En France, il y a les victimes avec un grand V… et les autres. Selon qu’elle servent le narratif de la gauche ou qu’au contraire, elles y contreviennent.
Pour Nahel, dès le lendemain, le président a voulu « dire l’émotion de la Nation toute entière », assurant la famille de « la solidarité et l’affection de la nation », et qualifiant l’acte « d’inexplicable et inexcusable ». Rappelons que, trois jours après le meurtre de Lola, Emmanuel Macron n’en avait toujours pas fait mention sur son compte Twitter.
En l'honneur de Nahel, il y a eu une minute de silence à l’Assemblée nationale. Pour Lola elle a eu lieu dehors, organisée par le R.N.
S'agissant de Nahel, la vidéo du drame a circulé à la vitesse de l’éclair sur les réseaux sociaux, exploitée et surexploitée par tous les médias à l’envi, sans qu’aucune des belles âmes qui menaçaient des pires sanctions pénales les comptes Twitter relayant la video d'Annecy sourcille le moins du monde. Bizarrement, plus question de ménager la dignité de la victime ou l’intimité de la famille. On ne sait toujours pas comment vont les enfants !!!

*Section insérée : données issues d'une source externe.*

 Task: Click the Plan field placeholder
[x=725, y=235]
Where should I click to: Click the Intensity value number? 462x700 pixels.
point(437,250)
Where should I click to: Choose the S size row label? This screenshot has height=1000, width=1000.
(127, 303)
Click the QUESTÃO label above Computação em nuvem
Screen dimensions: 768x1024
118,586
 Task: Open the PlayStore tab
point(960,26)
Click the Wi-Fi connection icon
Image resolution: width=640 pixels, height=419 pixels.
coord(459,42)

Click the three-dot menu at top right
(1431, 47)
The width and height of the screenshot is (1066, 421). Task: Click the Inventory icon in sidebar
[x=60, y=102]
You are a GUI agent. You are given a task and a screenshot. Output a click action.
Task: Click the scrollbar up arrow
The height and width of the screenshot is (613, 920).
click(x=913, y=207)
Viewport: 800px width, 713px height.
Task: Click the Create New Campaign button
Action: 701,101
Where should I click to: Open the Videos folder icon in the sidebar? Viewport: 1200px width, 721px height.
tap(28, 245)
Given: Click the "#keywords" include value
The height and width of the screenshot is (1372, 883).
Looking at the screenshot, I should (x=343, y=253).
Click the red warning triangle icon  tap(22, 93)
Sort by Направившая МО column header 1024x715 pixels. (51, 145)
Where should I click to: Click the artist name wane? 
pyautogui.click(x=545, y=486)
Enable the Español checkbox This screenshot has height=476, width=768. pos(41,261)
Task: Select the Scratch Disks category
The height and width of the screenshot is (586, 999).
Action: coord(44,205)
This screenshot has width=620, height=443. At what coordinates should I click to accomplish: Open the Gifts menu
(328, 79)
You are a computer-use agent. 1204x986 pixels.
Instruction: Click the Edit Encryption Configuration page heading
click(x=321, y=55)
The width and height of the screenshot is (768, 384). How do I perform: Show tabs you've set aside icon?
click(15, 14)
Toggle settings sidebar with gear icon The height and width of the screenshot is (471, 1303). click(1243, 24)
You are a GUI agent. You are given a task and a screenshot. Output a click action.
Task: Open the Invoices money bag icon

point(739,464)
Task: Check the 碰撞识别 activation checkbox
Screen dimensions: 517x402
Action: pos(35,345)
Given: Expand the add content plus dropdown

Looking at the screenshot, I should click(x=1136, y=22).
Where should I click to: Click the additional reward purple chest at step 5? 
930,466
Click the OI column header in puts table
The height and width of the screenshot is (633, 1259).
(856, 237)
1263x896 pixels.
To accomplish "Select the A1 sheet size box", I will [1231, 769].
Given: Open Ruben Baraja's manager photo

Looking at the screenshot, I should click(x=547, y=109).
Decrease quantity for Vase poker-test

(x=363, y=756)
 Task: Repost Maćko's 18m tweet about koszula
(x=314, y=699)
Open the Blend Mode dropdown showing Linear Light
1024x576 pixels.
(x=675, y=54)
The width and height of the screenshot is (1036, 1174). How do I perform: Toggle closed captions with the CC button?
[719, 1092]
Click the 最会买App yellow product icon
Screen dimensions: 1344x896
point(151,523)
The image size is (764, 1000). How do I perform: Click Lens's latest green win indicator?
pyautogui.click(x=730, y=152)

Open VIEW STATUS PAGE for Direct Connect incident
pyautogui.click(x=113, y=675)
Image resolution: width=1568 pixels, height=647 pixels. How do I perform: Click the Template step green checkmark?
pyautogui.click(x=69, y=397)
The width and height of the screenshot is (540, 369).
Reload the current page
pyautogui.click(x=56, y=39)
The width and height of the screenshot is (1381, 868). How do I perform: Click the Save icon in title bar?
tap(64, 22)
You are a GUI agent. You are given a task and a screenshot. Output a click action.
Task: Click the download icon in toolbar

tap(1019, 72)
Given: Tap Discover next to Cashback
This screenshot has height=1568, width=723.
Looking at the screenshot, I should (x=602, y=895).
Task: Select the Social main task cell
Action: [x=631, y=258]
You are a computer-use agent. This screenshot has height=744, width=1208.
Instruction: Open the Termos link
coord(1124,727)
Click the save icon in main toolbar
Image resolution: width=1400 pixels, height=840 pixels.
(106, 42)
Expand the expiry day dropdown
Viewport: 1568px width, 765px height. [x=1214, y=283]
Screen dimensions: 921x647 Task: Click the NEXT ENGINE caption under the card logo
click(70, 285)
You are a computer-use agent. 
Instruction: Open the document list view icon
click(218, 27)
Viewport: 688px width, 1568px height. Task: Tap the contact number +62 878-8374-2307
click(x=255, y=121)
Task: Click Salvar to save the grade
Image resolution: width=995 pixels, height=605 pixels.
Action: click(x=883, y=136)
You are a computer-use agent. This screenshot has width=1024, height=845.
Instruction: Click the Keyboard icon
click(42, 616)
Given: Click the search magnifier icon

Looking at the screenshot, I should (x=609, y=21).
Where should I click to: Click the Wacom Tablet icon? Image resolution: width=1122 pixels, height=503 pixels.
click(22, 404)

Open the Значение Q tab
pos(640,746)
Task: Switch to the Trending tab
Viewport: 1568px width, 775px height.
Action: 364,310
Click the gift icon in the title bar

Pour Nahel, les stars se bousculent : toutes veulent exprimer leur indignation et leur peine pour « ce petit ange parti beaucoup trop tôt », comme l’a écrit Kylian Mbappé sur Twitter. Lola (12 ans), Timothy (19 ans) n’étaient-ils pas des petits anges encore plus irréprochables puisque n’ayant jamais eu maille à partir avec la police ni la justice ?
Dans le cas de Nahel, la famille n’a pas fait d’appel au calme ni dénoncé l’instrumentalisation, par la voie d'un tiers parce que recluse dans sa peine, comme il est d'usage.
La France à deux vitesses est décidément, dans tous les domaines, un feuilleton inépuisable. Reste à savoir combien de temps la France avec un petit v le suivra passivement sur son petit écran.